▸ YOUR ASSIGNMENT
Begin at the line containing "You are a computer-use" and retype each line through the end of the records exactly. Include nothing else and no pictures.
═════ THE DATA
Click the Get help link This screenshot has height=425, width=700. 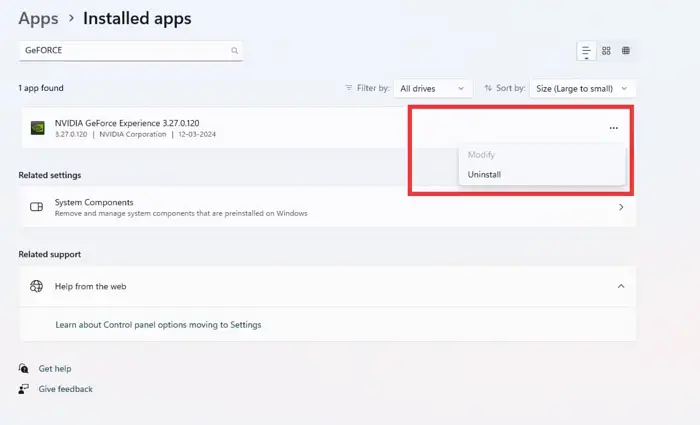55,368
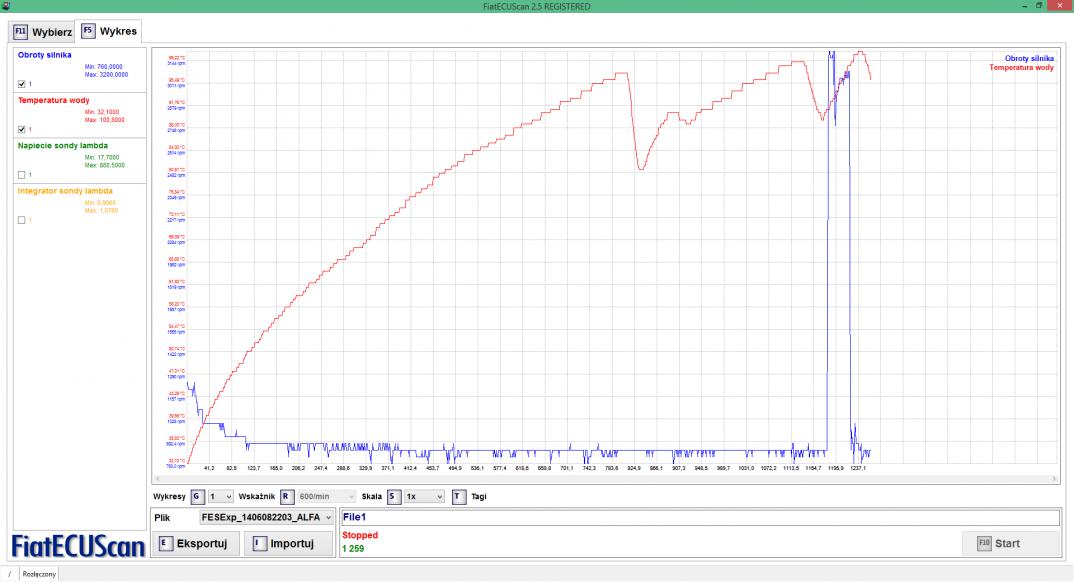Viewport: 1074px width, 582px height.
Task: Click the File1 name input field
Action: [x=700, y=518]
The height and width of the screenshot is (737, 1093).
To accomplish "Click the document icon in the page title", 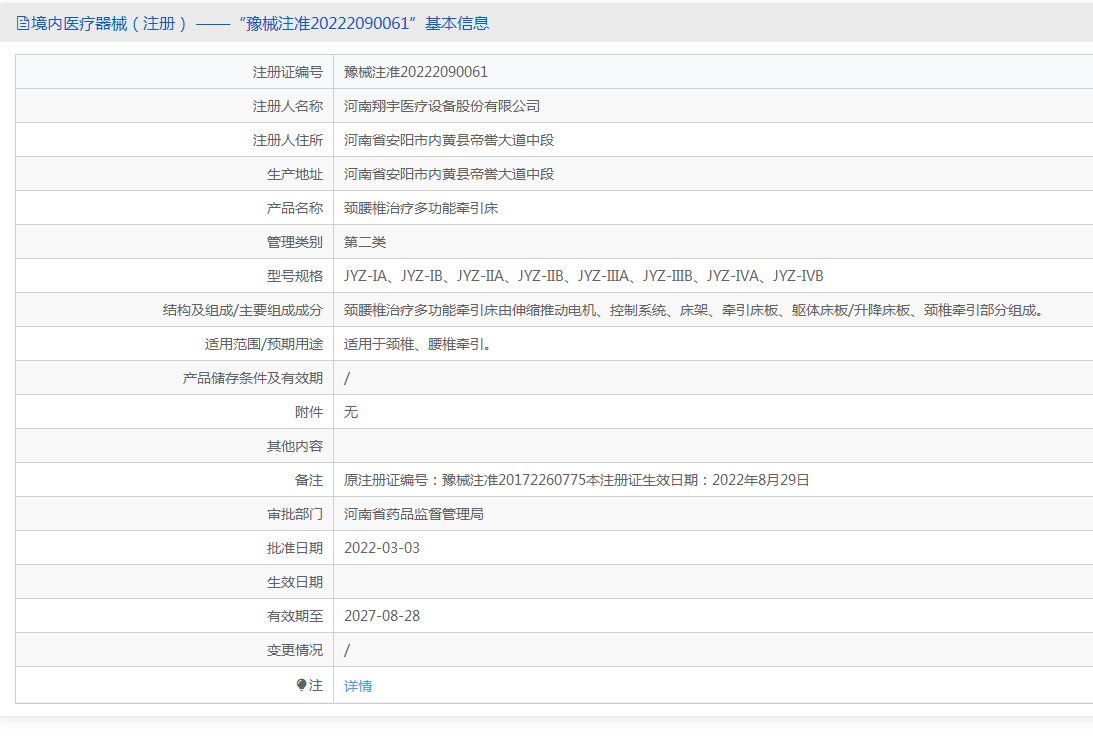I will pyautogui.click(x=22, y=23).

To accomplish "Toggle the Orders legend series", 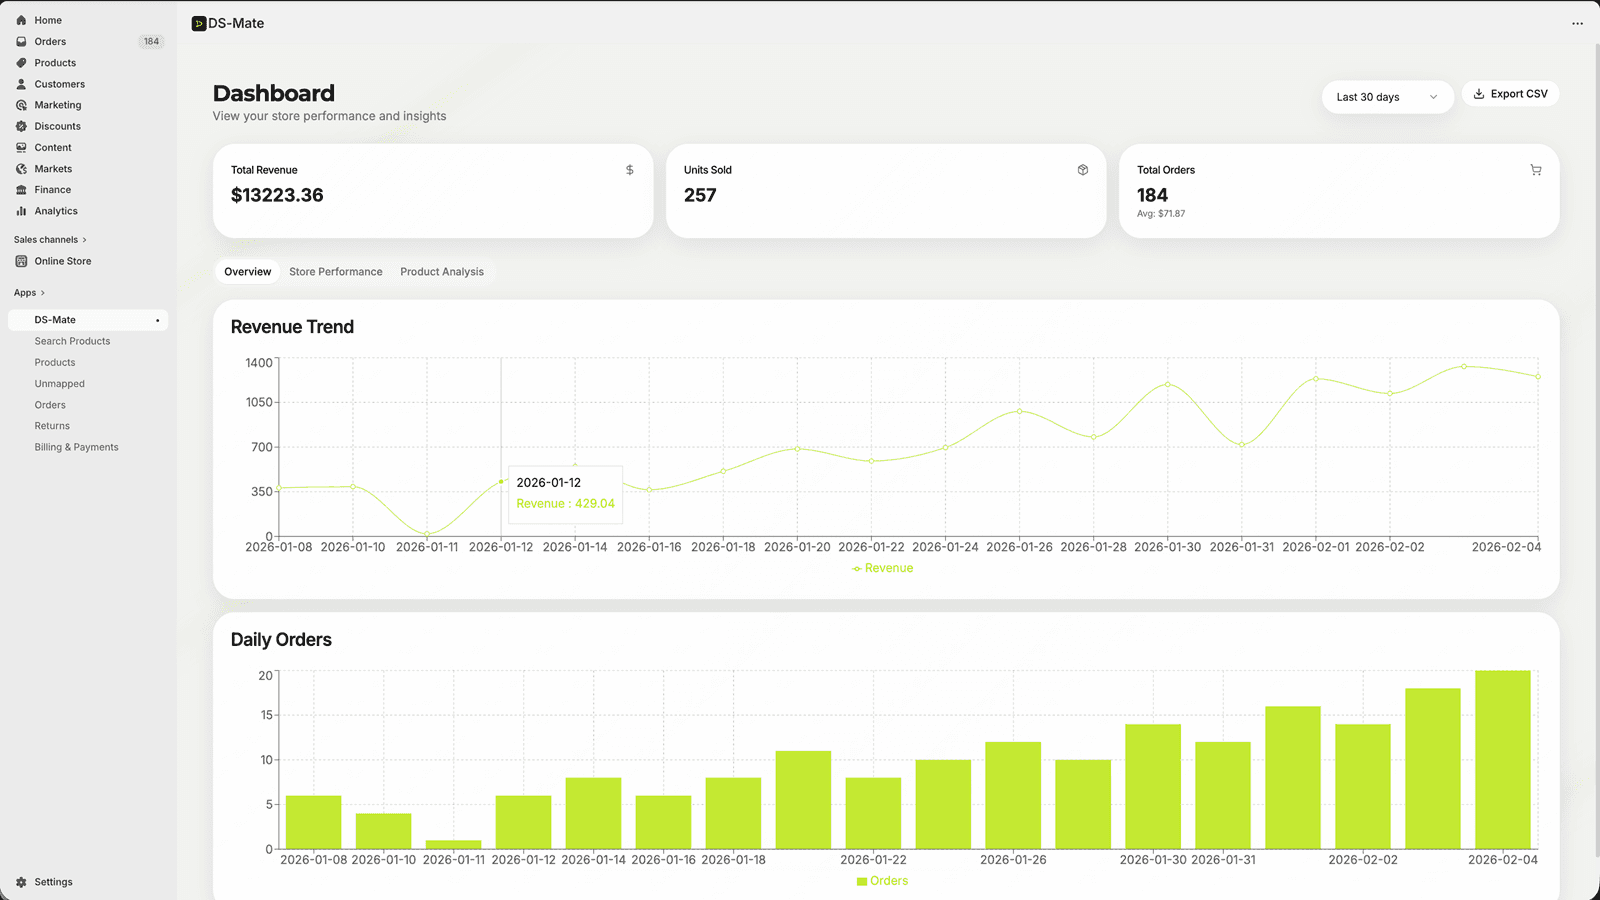I will [882, 881].
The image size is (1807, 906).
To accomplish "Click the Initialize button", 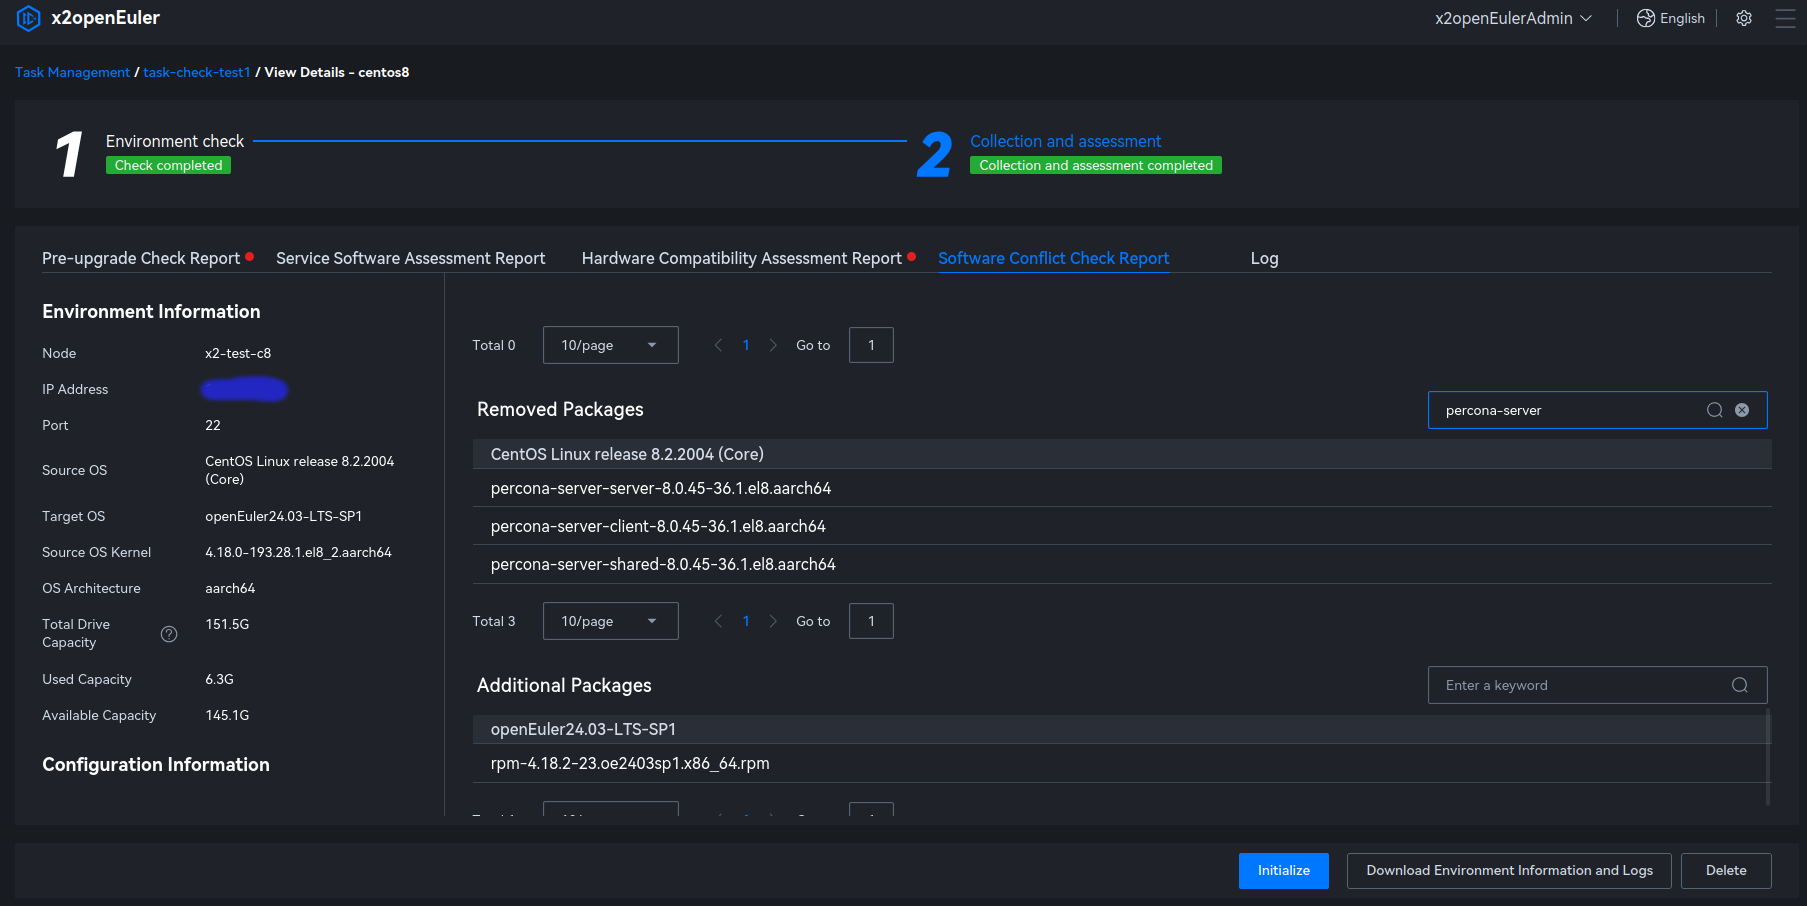I will coord(1283,870).
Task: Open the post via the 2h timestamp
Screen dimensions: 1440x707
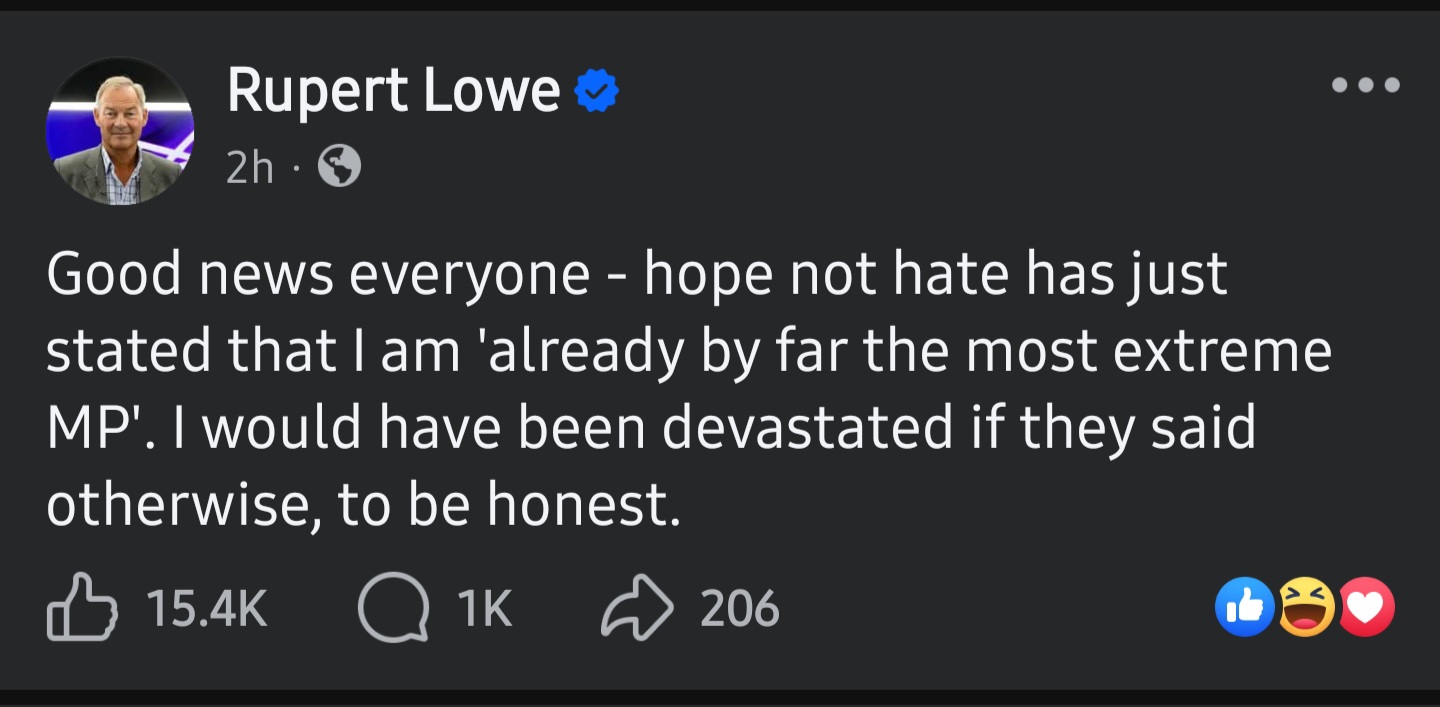Action: (249, 168)

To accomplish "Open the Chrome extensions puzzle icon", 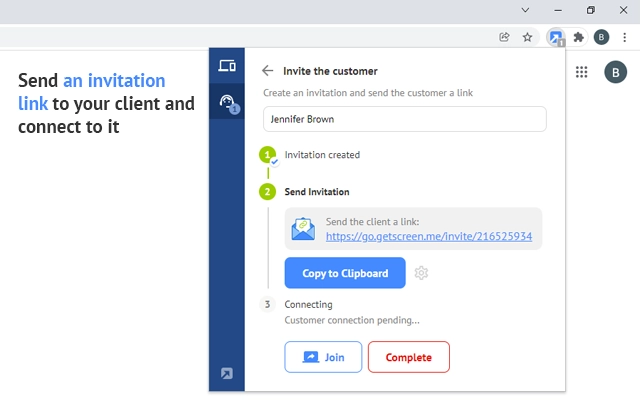I will 578,37.
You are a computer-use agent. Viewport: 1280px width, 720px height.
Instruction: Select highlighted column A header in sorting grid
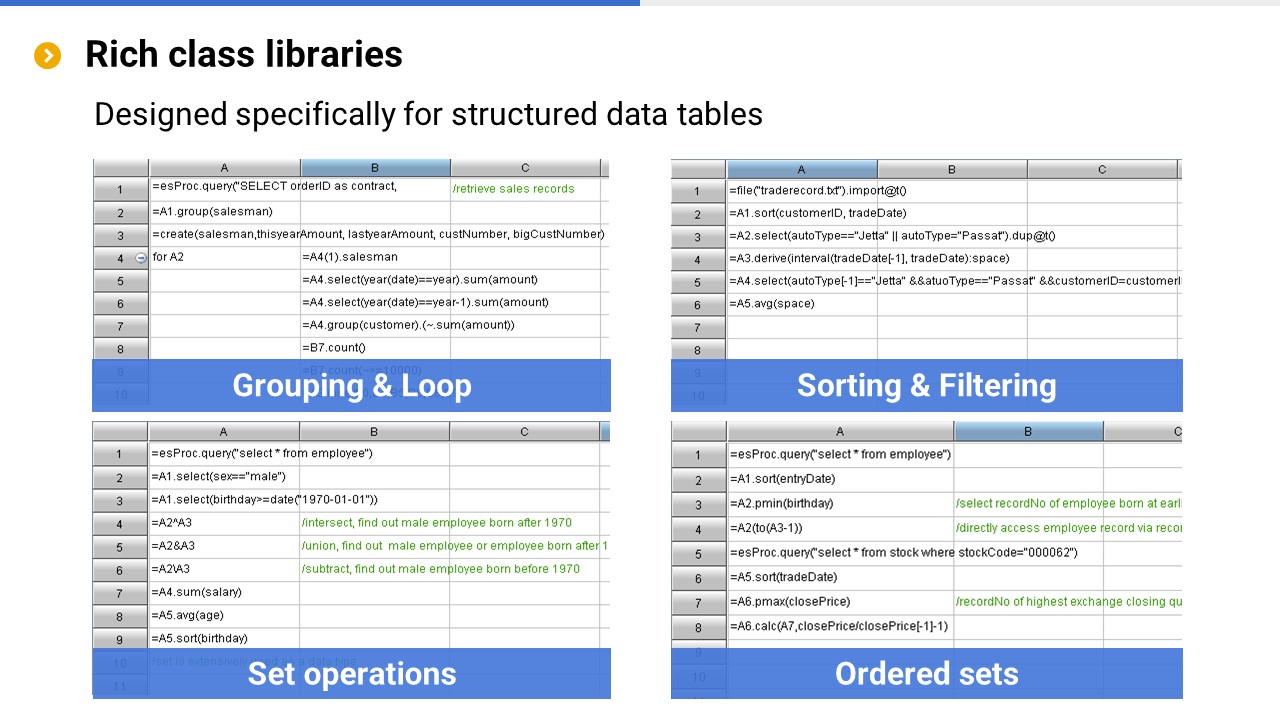tap(801, 170)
══════════
▸ EXERCISE OUTPUT
You are a computer-use agent. Viewport: 1280px width, 720px height.
Instruction: Select highlighted column A header in sorting grid
tap(801, 170)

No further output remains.